Description of the task:
When the word "agent" shows up in a line of the data below, copy that whole line.

*** Opening Extracted material ***

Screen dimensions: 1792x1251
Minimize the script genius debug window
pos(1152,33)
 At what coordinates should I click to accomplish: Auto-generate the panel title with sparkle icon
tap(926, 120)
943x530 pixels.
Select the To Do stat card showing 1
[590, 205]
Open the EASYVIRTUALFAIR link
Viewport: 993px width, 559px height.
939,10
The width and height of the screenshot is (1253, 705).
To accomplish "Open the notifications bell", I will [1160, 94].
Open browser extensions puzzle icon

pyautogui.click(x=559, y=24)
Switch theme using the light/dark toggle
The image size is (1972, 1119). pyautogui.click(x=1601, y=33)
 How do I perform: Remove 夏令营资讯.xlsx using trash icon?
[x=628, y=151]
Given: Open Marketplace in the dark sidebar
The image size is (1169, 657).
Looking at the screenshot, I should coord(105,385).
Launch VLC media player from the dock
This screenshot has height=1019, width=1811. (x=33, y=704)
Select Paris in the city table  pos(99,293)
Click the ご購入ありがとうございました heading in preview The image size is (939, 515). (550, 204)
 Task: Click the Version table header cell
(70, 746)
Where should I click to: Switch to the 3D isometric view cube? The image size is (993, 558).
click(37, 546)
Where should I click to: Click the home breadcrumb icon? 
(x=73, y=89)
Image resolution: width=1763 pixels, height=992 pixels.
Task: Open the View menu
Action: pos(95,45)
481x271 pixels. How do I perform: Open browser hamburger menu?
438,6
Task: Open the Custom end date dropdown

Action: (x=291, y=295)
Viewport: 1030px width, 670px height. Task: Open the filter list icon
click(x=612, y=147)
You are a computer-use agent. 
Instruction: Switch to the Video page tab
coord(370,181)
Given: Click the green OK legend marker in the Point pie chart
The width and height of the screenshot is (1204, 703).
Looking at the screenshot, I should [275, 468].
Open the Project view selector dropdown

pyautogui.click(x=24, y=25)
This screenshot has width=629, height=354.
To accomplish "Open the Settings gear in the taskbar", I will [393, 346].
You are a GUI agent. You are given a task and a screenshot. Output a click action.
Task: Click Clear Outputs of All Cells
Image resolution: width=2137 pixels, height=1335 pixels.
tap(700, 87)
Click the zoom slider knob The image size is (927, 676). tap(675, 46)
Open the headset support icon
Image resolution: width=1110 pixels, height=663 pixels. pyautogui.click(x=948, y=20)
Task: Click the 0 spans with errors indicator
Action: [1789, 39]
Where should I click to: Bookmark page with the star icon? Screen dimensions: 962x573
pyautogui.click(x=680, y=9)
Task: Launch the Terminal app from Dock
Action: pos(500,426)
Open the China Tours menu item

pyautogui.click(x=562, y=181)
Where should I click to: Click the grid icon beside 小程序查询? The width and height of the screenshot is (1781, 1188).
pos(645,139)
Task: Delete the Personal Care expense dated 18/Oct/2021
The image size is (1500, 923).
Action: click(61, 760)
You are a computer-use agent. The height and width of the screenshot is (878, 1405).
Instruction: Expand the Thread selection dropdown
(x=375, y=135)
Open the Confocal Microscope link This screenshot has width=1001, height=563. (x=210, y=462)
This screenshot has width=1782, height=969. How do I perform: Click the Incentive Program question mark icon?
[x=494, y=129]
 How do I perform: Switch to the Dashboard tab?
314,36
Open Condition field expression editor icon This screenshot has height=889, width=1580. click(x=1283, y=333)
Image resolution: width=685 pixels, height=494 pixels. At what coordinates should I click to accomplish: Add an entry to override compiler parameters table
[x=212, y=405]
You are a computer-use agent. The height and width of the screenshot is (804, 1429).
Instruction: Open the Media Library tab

*** Closing Extracted material ***

Task result:
You are a computer-use agent. 
You are a GUI agent. You are given a task and a screenshot. Output a click action.
You are a computer-use agent. The height and width of the screenshot is (878, 1405).
You are a computer-use agent. The height and width of the screenshot is (804, 1429).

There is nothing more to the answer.